Tyler Schrodt: Of course. So for us college and high school league offerings are entirely membership driven. So we run national surveys every year. They give us a really strong snapshot of what students across all of our campuses, both high school and colleges, what they're playing, what they're watching, what they have an interest in. And then based off of that we'll make recommendations to our schools as to which games they should be investing in, or inversely if you have a game that has historically been strong but then basically it dwindles down to nothing, how to ease out of that.

Nick Brown: Cough, Heroes of the Storm, cough.
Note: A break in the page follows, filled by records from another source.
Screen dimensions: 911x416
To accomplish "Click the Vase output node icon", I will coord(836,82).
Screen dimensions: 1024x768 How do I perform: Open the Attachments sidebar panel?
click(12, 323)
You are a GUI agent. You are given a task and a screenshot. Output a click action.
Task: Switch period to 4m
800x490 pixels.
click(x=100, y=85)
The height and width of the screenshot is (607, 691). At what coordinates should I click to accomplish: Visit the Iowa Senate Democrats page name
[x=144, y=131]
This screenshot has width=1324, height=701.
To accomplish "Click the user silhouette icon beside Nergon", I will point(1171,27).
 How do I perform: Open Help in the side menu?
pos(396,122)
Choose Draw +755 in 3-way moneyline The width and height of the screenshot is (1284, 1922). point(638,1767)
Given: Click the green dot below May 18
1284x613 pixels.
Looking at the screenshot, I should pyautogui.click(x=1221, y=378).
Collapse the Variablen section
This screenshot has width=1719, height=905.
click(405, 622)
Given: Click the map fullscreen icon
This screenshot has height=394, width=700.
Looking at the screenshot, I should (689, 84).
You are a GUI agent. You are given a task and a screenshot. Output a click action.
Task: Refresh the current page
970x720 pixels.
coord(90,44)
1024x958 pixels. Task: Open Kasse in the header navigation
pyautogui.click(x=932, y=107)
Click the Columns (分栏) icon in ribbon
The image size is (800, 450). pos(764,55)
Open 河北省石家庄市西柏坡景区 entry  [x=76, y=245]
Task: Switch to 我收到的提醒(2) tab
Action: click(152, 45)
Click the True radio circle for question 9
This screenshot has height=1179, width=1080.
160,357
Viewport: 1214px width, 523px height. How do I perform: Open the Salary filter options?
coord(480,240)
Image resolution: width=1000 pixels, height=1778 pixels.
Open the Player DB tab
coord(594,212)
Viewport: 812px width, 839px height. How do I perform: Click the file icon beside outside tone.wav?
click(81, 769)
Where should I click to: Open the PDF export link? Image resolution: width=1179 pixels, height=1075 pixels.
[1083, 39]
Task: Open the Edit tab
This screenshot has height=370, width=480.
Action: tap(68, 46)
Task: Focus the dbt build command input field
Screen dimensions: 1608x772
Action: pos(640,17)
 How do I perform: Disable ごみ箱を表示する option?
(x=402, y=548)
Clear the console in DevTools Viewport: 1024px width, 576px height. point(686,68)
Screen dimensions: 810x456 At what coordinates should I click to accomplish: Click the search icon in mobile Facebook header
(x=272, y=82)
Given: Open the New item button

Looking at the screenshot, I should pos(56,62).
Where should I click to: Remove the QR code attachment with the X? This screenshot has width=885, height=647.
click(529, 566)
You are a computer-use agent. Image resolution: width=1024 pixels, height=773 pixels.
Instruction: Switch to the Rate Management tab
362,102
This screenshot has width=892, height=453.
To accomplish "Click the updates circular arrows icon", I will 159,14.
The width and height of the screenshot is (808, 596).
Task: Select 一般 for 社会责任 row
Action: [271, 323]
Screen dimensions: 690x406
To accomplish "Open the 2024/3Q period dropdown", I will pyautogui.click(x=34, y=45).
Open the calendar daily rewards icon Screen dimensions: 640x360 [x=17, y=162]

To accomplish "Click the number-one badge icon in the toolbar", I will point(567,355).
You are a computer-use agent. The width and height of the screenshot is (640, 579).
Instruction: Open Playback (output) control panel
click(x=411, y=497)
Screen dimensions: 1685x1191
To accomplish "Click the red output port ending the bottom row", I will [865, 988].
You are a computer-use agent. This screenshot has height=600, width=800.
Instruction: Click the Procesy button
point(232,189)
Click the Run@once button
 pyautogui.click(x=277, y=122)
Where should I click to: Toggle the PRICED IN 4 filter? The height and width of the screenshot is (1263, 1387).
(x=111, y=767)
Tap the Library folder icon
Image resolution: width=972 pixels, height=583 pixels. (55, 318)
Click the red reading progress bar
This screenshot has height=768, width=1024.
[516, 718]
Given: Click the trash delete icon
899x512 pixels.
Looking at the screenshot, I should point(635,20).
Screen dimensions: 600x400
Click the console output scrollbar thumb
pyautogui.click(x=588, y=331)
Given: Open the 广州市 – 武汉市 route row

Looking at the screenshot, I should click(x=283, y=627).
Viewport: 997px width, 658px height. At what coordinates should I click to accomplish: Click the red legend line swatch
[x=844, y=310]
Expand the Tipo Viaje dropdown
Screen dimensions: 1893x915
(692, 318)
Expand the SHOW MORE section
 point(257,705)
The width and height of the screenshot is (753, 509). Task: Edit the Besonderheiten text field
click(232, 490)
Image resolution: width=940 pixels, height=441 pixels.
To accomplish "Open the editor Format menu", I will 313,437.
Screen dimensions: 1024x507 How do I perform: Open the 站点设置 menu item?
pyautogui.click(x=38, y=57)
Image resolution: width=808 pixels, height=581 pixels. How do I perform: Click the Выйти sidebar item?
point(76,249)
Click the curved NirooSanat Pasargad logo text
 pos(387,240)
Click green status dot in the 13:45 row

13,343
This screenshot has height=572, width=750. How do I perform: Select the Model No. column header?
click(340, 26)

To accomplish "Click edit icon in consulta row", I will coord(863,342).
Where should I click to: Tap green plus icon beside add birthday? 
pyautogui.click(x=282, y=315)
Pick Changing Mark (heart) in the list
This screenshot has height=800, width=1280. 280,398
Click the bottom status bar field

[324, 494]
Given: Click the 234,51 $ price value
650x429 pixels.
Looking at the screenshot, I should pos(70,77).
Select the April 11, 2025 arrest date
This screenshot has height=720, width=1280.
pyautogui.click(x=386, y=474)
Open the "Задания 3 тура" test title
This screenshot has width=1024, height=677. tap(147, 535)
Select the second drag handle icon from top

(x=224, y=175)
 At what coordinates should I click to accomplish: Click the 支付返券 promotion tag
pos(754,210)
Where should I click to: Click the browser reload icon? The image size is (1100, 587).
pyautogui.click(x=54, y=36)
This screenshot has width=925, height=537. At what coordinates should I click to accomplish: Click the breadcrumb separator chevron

Tyler Schrodt: [laughs] Right.

Steve Blickensderfer: [laughs]

Tyler Schrodt: Because the way that we think about it is always around the students are always the center of the philosophy. So obviously, if we decide to drop a game or add a game that has pretty strong implications to scholarships, to people that made a college decision based on that type of opportunity. So, we look at if we're able to move with the times as we should be - you know, games rise and fall in popularity as they're always going to - how do we kind of smooth those edges out for our universities to make sure that you don't have a student that in their second or third year suddenly doesn't have a scholarship anymore. And then some of the other challenges are just making sure that we're kind of working across what a campus expects from everything of, like, content standards and obviously, like, dealing with the licensing and things on the publisher side.

Steve Blickensderfer: Well, that actually gets me to my next question dealing with the game companies and the licenses that you have to obtain to play certain games. When we were seeing Riot create the Riot Scholastic league, do you see, like, a trend to where - well, first question is, does that cut you out from playing that game? And second question, do you see a trend of game companies, some of them, going to create more leagues for their games or do you see that kind of being one-off for the really, really popular games out there?

Tyler Schrodt: I think the developer's involvement in the collegiate or even the high school scene is pretty variable because you'll see people like Riot who obviously take a much more hands-on approach to certain elements of what it means to be a part of their esports ecosystem. And then on the other side of the spectrum you have a developer like Valve that basically says as long as you're not doing something that goes outside of our terms of service or creates some, like, really horrible problem we're pretty hands-off. So, I think for us we kind of look at it as always creating an opportunity to generate benefits for our colleges, for our students, and for the developers in a way that makes sense from a business perspective. So, in all cases that means that we're going to work in different ways with different publishers. Some of them we won't be able to run a game for a period of time until, I think, we're significantly more established and the economics and the development and structure side of it makes more sense. But others are kind of in this position where they just said "We know we need this. We don't really know what it looks like so we're just going to give it to everybody and then whoever wins out in the end based on quality, structure, experience and so on will be the person who kind of by default takes that position."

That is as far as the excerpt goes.